Luis Mateo Díez posee dos atributos casi únicos. El primero es una creatividad desbordante . La «Summa» narrativa que constituye su anterior novela, « Vicisitudes », nos mostraba ochenta novelas esbozadas en su interior como esquemas o situaciones narrativas susceptibles de ser desarrolladas, como si su autor nos fuera diciendo que no tiene tiempo para darnos tantas historias como alberga su portentosa imaginación. El otro atributo es el despliegue del lenguaje, en una imaginería nada formalista , antes bien, podría decirse que la impronta de cada situación sobrevenida arranca un destello metafórico que se sirve de la gran tradición española del ingenio, que es sobre todo conceptual y tiene sesgos surrealistas.

Carnavalización

Después del conceptismo, que incluye a Góngora, solo Valle-Inclán y Gómez de la Serna tensaron el idioma de igual forma para que la expresividad de una situación desembocara en una imagen elocuente. De un soberbio personaje, el juez Lamo Beraza, escribe el narrador: «En la burocracia se consumaba no ya la inercia y la negligencia, sino el perjuicio de un tracto digestivo que expandía su desgana al colon melancólico».
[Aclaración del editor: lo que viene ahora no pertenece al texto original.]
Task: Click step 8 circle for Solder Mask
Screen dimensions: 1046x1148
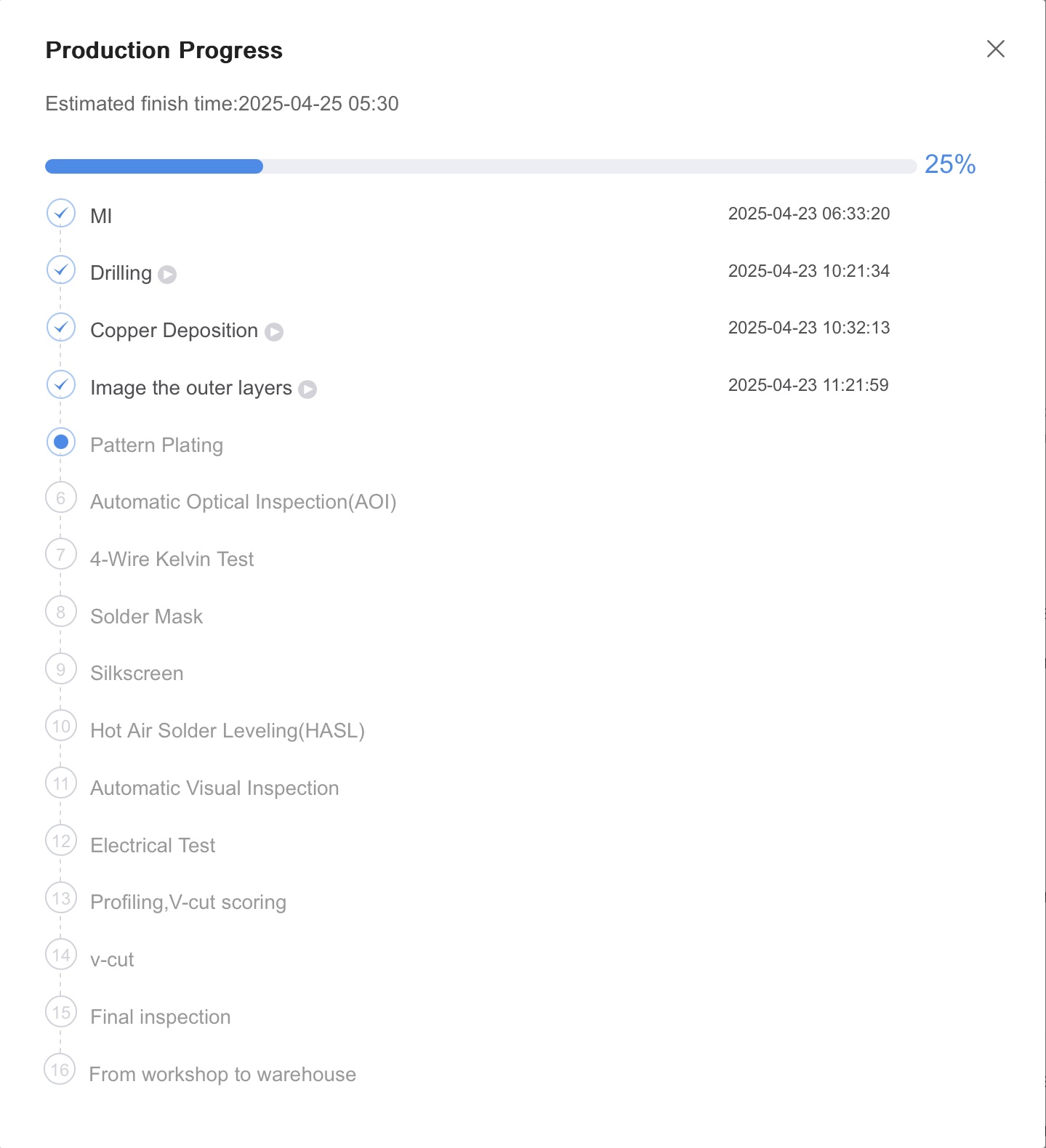Action: [61, 613]
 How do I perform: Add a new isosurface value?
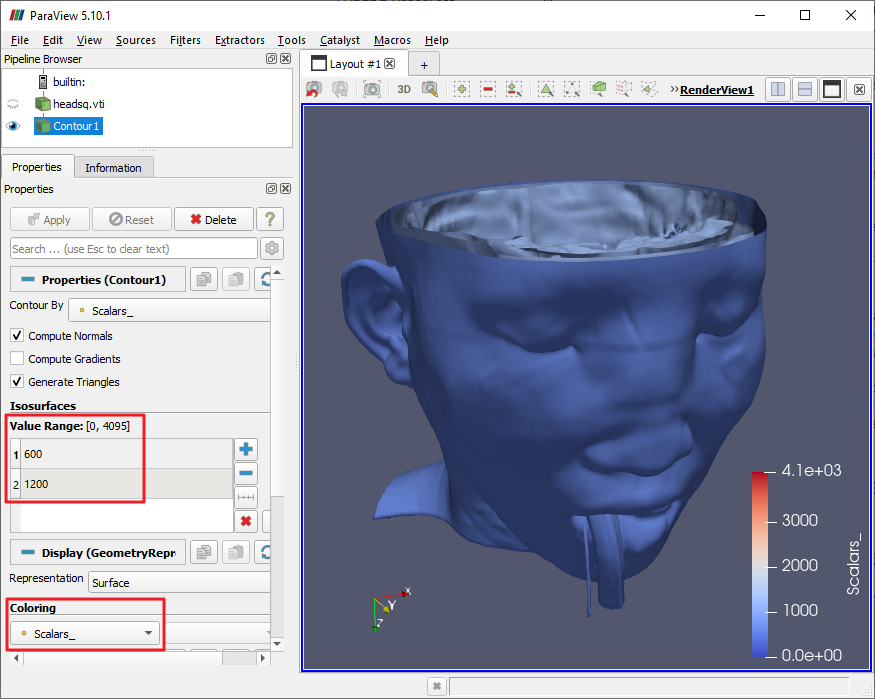(245, 449)
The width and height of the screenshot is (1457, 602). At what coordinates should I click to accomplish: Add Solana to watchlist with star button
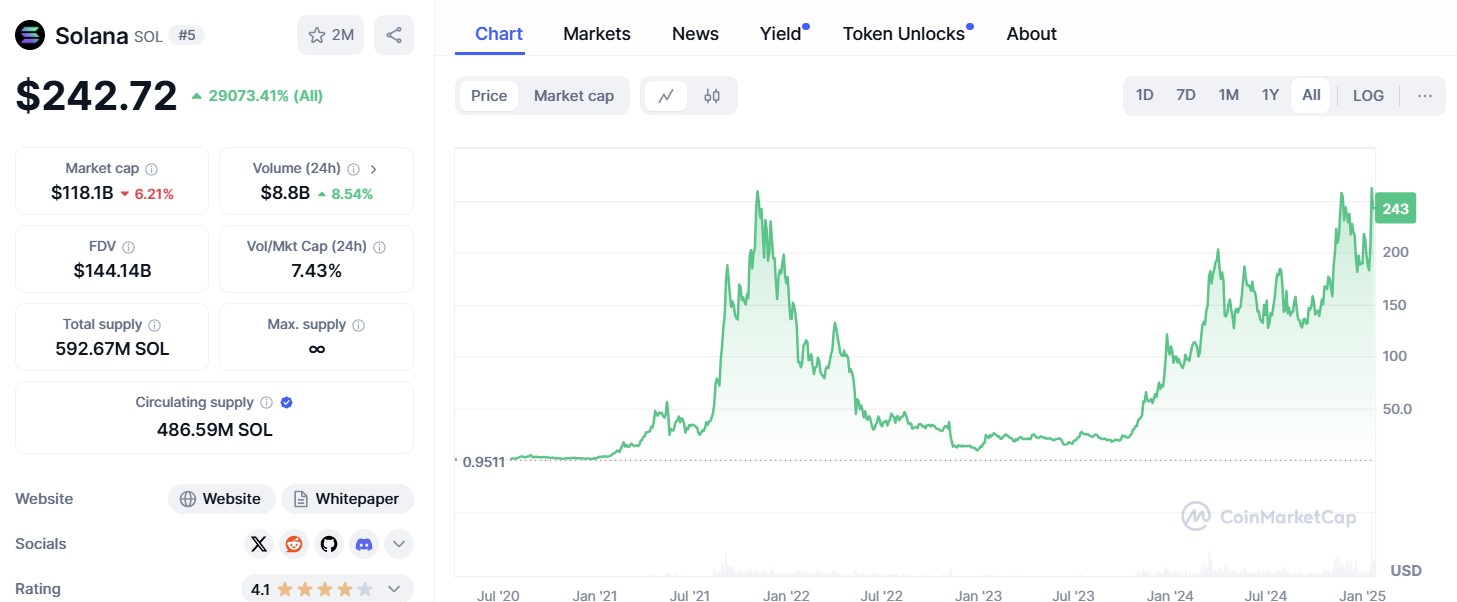(x=330, y=36)

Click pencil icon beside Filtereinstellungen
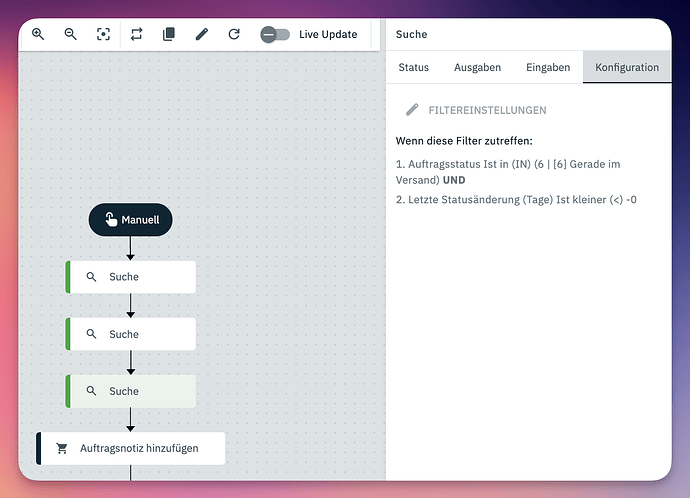click(x=412, y=110)
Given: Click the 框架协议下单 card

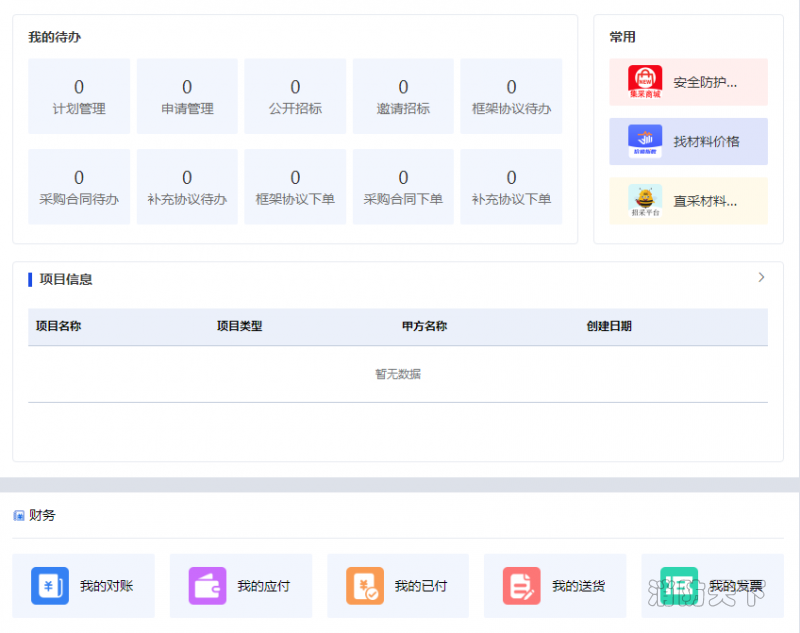Looking at the screenshot, I should coord(295,187).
En la narrativa española se ha perdido casi del todo la dimensión humorística, en gran parte porque la parodia, como género muy eficaz para que costumbres y tipos sociales emerjan, está dejando de ser operativa literariamente. Luis Mateo Díez en esta novela recupera mucho del estilo de Jardiel Poncela , de la astracanada de la revista, de las situaciones casi absurdas que son la contrafaz de los géneros serios.

Para ellos es fundamental haber construido todas las figuraciones al margen de lo correcto y la mesura. Es como si en esta novela se produjera alguna de las formas de carnavalización que Bajtin predijera. Todos los tipos aquí imaginados tiene en común ser la encarnación de algún desastre, emocional o social. De la veintena de personajes sobre los que se construye la historia puede decirse que ninguno hay que no tenga alguna avería .

Sin amargura

No solo físicas sino averías de comportamiento, como la del farmacéutico amancebado con su mancebo por despecho amoroso de Fruela Corada. Las hermanas de Cano no son convencionales y distan de ser inocentes . Tampoco el juez o los policías. La inventiva de esta novela desarrolla tantas situaciones procaces que el lector no deja de asombrarse de la imaginación desternillante, tanto más eficaz cuanto es hija del dislate.

Funambulistas, adivinos, psiquiatras, tahúres, jugadores del azar e hijos de la necesidad, como un festín de pícaros que estuvieran diciendo esa otra cara social que para las imágenes del sexo o de la muerte ha nutrido la sabiduría popular, desinhibida cuando el chiste aflora, sobre todo para los casos del sexo y la escatología del cuerpo y sus fluidos.

La mirada de Luis Mateo Díez, siendo lingüísticamente conceptista, no tiene la amargura de Quevedo, o la severidad de Gracián, estaría más cerca del Góngora de los romances o incluso de esa amable bonhomía de ciertas criaturas de Galdós antes de que Buñuel las llevara a otro lugar. Reirán los lectores con las gracias y desgracias de este tarambana, hijo de sus torcidas querencias. Y admirarán a un maestro de nuestro idioma en el alambre de la genialidad.